My Friend’s Greatest Gift
From my earliest years, my family filled me with the belief that there is a God that, above all things, is love. This belief in a Supreme Intelligence who loved me beyond conception made me feel safe, happy and at peace.
I stood out for my natural ability in the arts, encouraged by a father who also loved to draw. But it never entered my mind to become an artist. “It’s a nice hobby, but not practical, and will never give you enough money to feed a family,” my loved ones would say whenever anyone commented on my abilities. And I believed them.
My self-esteem was abysmal, compounded by the importance my family placed on humility. To aspire to anything greater in life was to presume to be more than others. “Who am I to dream such an impossible dream?” I concluded.
After high school, I worked in jobs that didn’t require much skill until, to my surprise, I was contracted to work fulltime at a respected insurance firm. Everyone was thrilled to see me become a tie-and-jacket office man.
But my happiness didn’t last long. Between resolving customer claims and complaints, to filling out endless, redundant administrative forms, I had little time for anything else, including my creativity. I began to glimpse a very dark road ahead. Was this all that the future held for me?
“Work is not meant to make you happy,” my family would say. “Work gives you dignity. It is a great honour to put bread on the table with the sweat of your brow.”
But all that changed in an instant when Javi died.
Javi was my best friend. We grew up together. We lived in the same neighborhood, went to the same school and were in the same classes together. We were twenty-four when he died.
They told me it was an accident, that the guard-rail upon which he leaned at the construction site did not support his weight. After a week in a coma, he was gone.
In the days that followed, I moved like a zombie, blinded by feelings of impotence and rage. And a burning question: "why?" One fact was indisputable: It could have been me lying in that coffin. All my sacrifice, all my hard work, and for what? To live a life that, sooner or later, would take me to that same place?
I remember lying in bed one night and – was it a dream? – watching him appear, a smile on his lips, and sit by my side. He held my trembling hand in his, in the same way he used to every time we saw each other. A torrent of emotions flooded me and, in a loud voice, I promised:
“Javi, I will live the life that you couldn’t. My life will have meaning. I will do the things that truly make me happy; that would have made us both happy. I will never again live in fear. I promise you.”
When, two months later, my firm informed me that they would not renew my contract, I saw it as an opportunity to fulfill my promise. It was at this time that the seed of trying to live from my artwork was planted. And the day would eventually come when I would leave everything behind to make that promise a reality.
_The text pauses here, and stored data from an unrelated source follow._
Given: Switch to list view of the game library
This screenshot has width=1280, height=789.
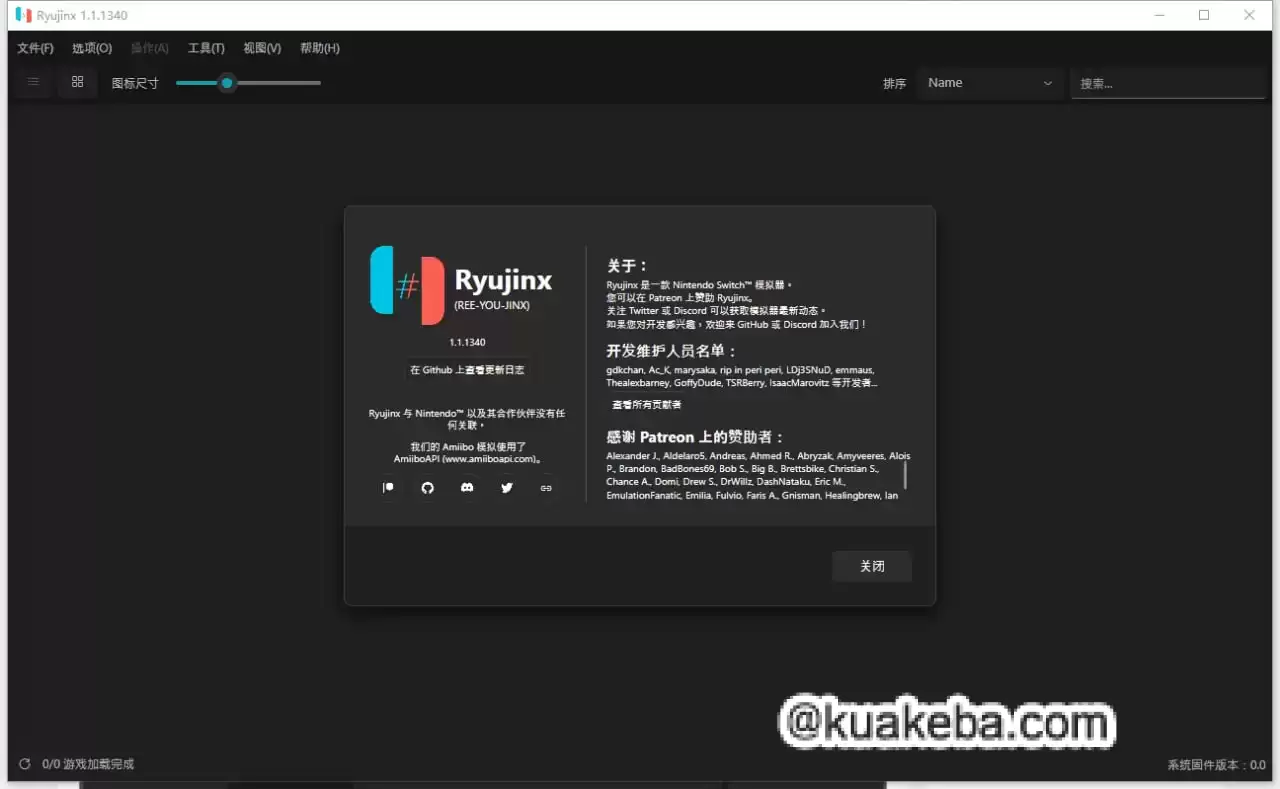Looking at the screenshot, I should point(33,82).
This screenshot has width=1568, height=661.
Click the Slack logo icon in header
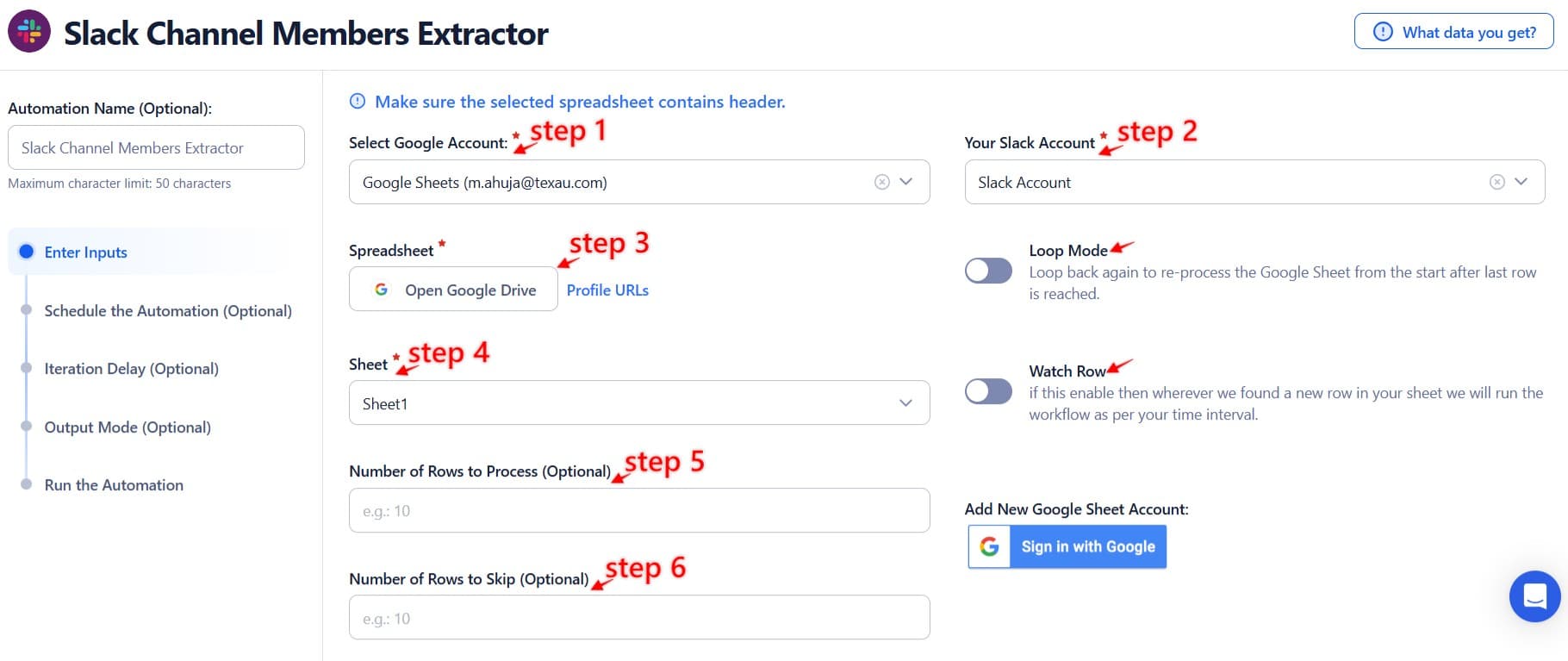point(29,32)
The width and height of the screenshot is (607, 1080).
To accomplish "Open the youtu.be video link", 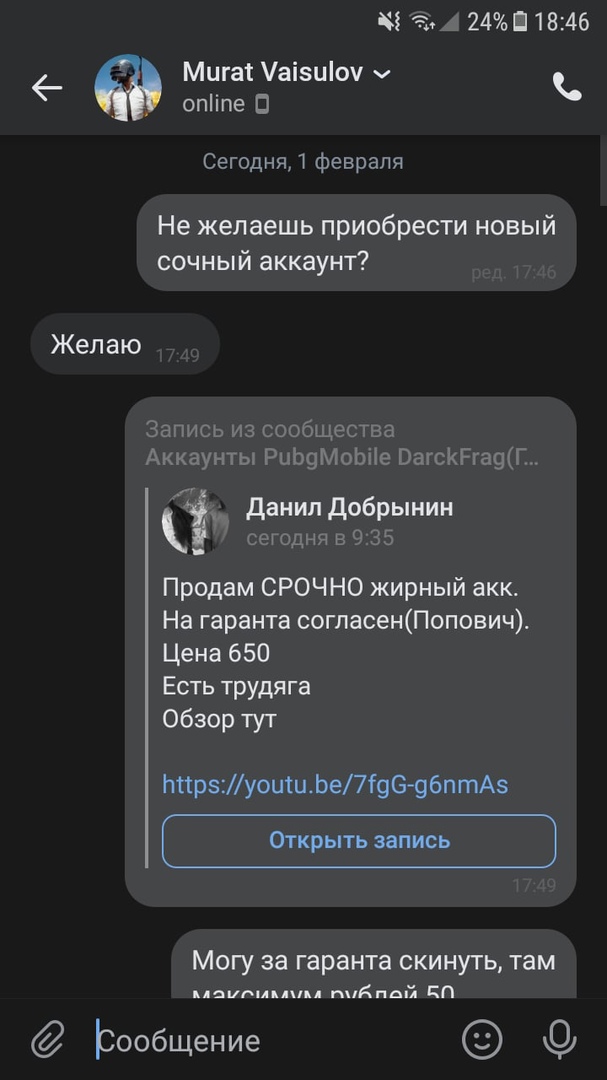I will (x=335, y=785).
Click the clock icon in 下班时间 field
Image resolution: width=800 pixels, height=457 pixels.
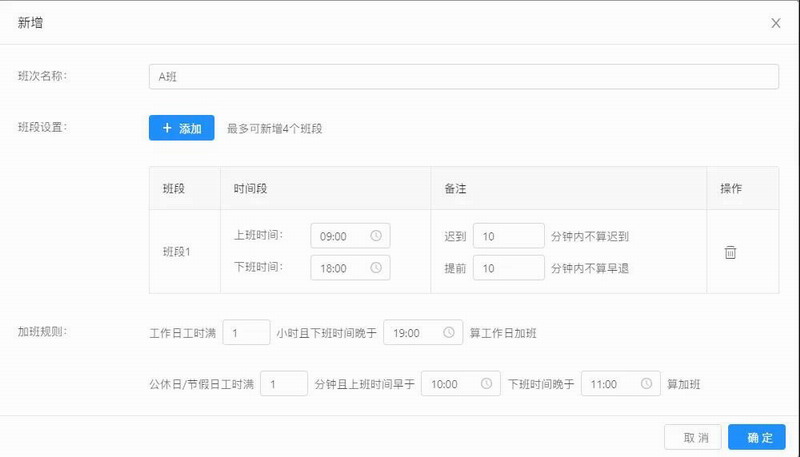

Javi’s passing was a wake-up call for me, the point at which how I saw the world and how I made decisions would be forever changed. It was a fundamental step in what would later become the most precious gift that his friendship would grant me: a powerful awakening. It would lead me to connect once again with divinity – the great lost Love of my childhood – and to experience an unshakeable peace that would accompany the next steps of my life’s journey.